Family Friday: Give Your Name Power

Published over 1 year ago • 4 min read

Hi there, it's Finley 👋🏼 and Happy Friday.

Today's story takes 4 minutes to read.

In 6 days, on Thursday, December 8th, I'm offering a 1-hour workshop for parents to help prepare them for their child's first phone.

If you or someone you know is buying a smartphone for your child for Christmas, then check out this workshop I'm teaching with my 14yr old daughter!


Family Identity

Scott.
Nolen.
Martin.
Graves.
Hannon.
Wiseman.
Matthews.

It's possible that you recognize a name or two on this shortlist, but it's likely these surnames mean nothing to you.

To me though, they are pillars.
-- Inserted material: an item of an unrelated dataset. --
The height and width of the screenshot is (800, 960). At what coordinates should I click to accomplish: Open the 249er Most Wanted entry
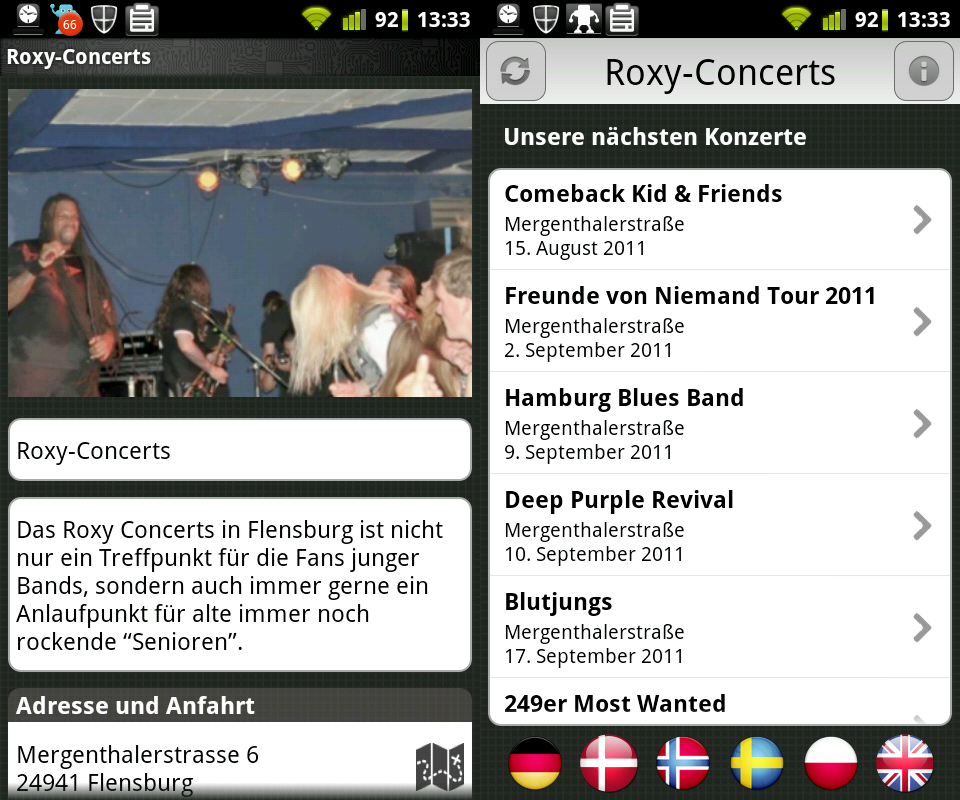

They represent families that I have looked up to and learned from.

More important than what I took from them is what they stand for. In every one of these families, I witnessed a unique kind of gravity.

Why? Certainly not because they had it all figured out, raised the best kids, or were the most well-known in their community.

No, they all possessed a family identity. Just by mentioning their family name, you could feel their presence in a way.

They had special rhythms.
They were confident and close.
They possessed weight by being together.
They lived by convictions that did not seem to waver.

Belonging to one of these families meant something deeper from my vantage point.

I'm sure the kids would roll their eyes at being singled out this way because to them it was a normal family

As a spectator near them though, I observed something different.

Belonging to one of these families meant something more.

They had a robust family identity.

Proverbs 22:1 says, "A good name is more desirable than great riches."

Truthfully, I have wanted this for my family from the day our first daughter was born.

If you don't give your kids something to belong to they will find it somewhere else.

Most parents don't realize the power of having a strong family identity.

It can be overlooked if parents don't pursue it, but there are so many benefits.

  • Family identity helps give kids orientation in a chaotic world.
  • Family identity enables easier decision-making.
  • Family identity gives siblings a common bond.
  • Family identity brings the physical and emotional home together.
  • Family identity is a built-in defense department.
  • Family identity puts meaning behind your last name.
  • Family identity finds hope in the long game of parenting.

So how do you attach an identity to your family name?

There isn't a simple 3 step process that will guarantee it, but here is how I would recommend you move forward.

Part 1: Tell your kids they belong to the ______ Family.

(obviously, insert your last name in the blank above)

Remind them they are a part of a bigger group. Help them see that their individual presence matters.

When they hop out of the car at school, affirm they belong to your family name.

When you drop them off at a friend's house to play, repeat that representing your family name is important.

When one person succeeds, parents or kids, celebrate the family win.

When one person experiences pain, show up as a family.

Family identity begins with belonging.

Part 2: Create shared experiences because you are the _____ Family.

Most families today excel at the shared experience.

Vacations together. Meals at your favorite restaurant. Adventures in the woods. Sharing funny memes.

The missing step is announcing it and attaching it directly. Give your thing a name. This is how you create identity.

The ____ Family eats out together Sundays after church.

The ____ Family shows up for each other's sporting events.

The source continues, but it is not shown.